The other hurdle is that you need the same rigor from your hardware designers. Just as structural engineers must rely on the rigor of steel manufacturers, we are held hostage by hardware manufacturers. Frankly the entire industry needs a wake up call.

As for formal verification, it is the mathematical proof (in the pure sense) that a program behaves exactly as speced -- the specification must also be formally verified for consistency. Currently this is only possible on relatively small programs, with the largest being several compiler back-ends being verified.

Here's a paper on what it took to formally verify the seL4 micro-kernel: http://www.sigops.org/sosp/sosp09/papers/klein-sosp09.pdf

Codify their processes?

http://en.wikipedia.org/wiki/DO-178B

On the avionics software I worked on, we (another group of people) designed and manufactured the hardware. I'm not as familiar with the process there, but I have no reason to believe that it wasn't done with similar rigor. [See http://en.wikipedia.org/wiki/DO-254]

I understand mathematical proof, but I wasn't sure that was what you meant. I did not realize that physical engineering projects are mathematically proven to that extent?

I'm sorry, I wasn't very precise in my language, I meant the industries working together to generate a more generic process that isn't tied to a specific industry. This would be done with the intention of building a Professional Software Engineer program.

Anything relying on the physical world obviously cannot be mathematically verified, however the mathematical rigor is still there in the modelling and testing.

Ah, I think I follow then. Mathematical proof of very large software systems may presently be impractical; the verification procedures currently in place for avionics systems are pretty daunting as they stand.

I'm not sure what we would gain from an overall software engineering professional qualification. While I am quick to point to avionics development as (in my opinion) being true software engineering, I also acknowledge that a great deal of software is not built using any methods even remotely as rigorous. But then, it also probably doesn't need to be.

You put a lot more rigor into building a house for people than you do a house for dogs, and you put a lot more rigor into building a skyscraper office building than you do a house. And rightly so. Each needs to withstand different levels of pressure. I see no reason to apply rigorous engineering processes to iPhone games; it would be a waste of time and resources.

As it is, the industries that require rigorous software development have produced their own standards. I suppose if you could ascertain the similarities across industries and codify that into general software engineering practices, that could be a good thing, but you'd probably still need industry-specific regulations to make sure nothing was missed.

I dunno. Maybe if more software needed extensive rigor it would be more obvious what needs to be done across industries.
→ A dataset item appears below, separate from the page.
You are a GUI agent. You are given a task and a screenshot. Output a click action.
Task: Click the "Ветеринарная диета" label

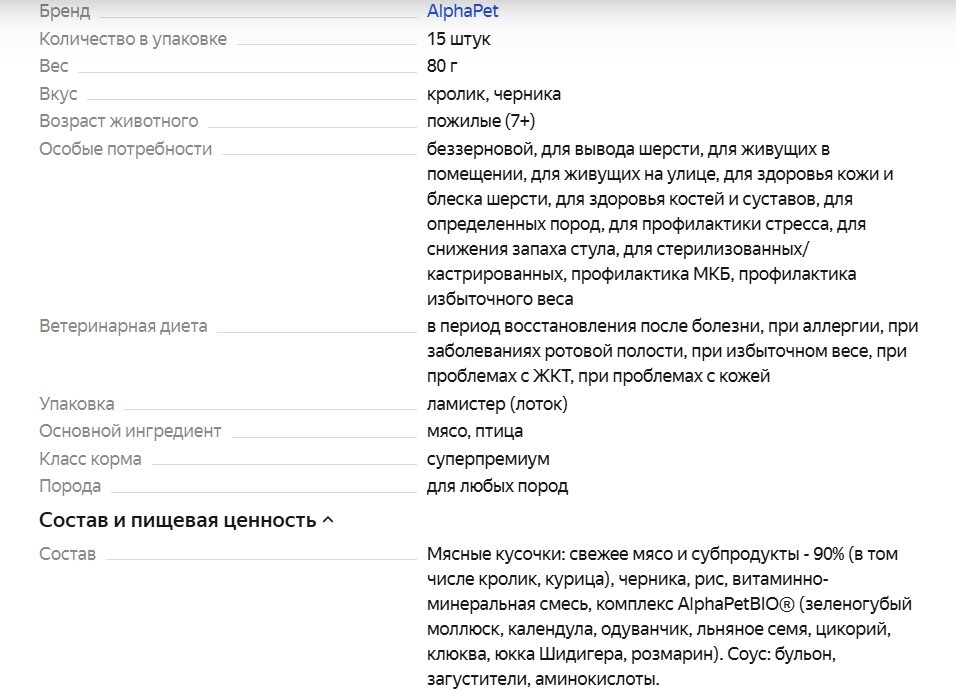pos(123,326)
I guess I lied in part... I'm a Systems Engineer with a Software specialization. My work is about the integration of software components into a much larger architecture of devices... in my case I keep the internet backbone alive for my province that includes alarm monitoring, fault detection/correction and upkeep to systems for prevention. AI, formal methods and other broad categories are extremely relevant in my industry and I personally believe only a fool would discredit this as an Engineer's job.
You're an Engineer who writes software, nothing wrong with that. Lots of Chemical and Electrical Engineers write software, I'm still not going to call them Software Engineers.

This isn't about discrediting anyone's life work. The fact is if you're developing software that gets deployed on anything but purpose-built hardware you're already not engaging in proper engineering practices. It would be like building a bridge with materials whose properties you didn't know.

> I don't believe that the same rigor _can_ be applied to building software.

Check out aerospace software development processes.

edit: also embedded automotive software

There was an article posted (I believe here) a while back about aerospace software development. They talked about the processes used to develop the software and it was definitely in line with engineering rigor. However, it went on to say the people doing the work were not professional engineers. So, at least in some countries, you still could not call it software engineering.
I'd guess that a professional engineer is still required to sign off on the software before a plane gets certification. The same happens when non-licensed-engineers work on other engineering projects. Perhaps the software part does have less engineers working on it percentage wise.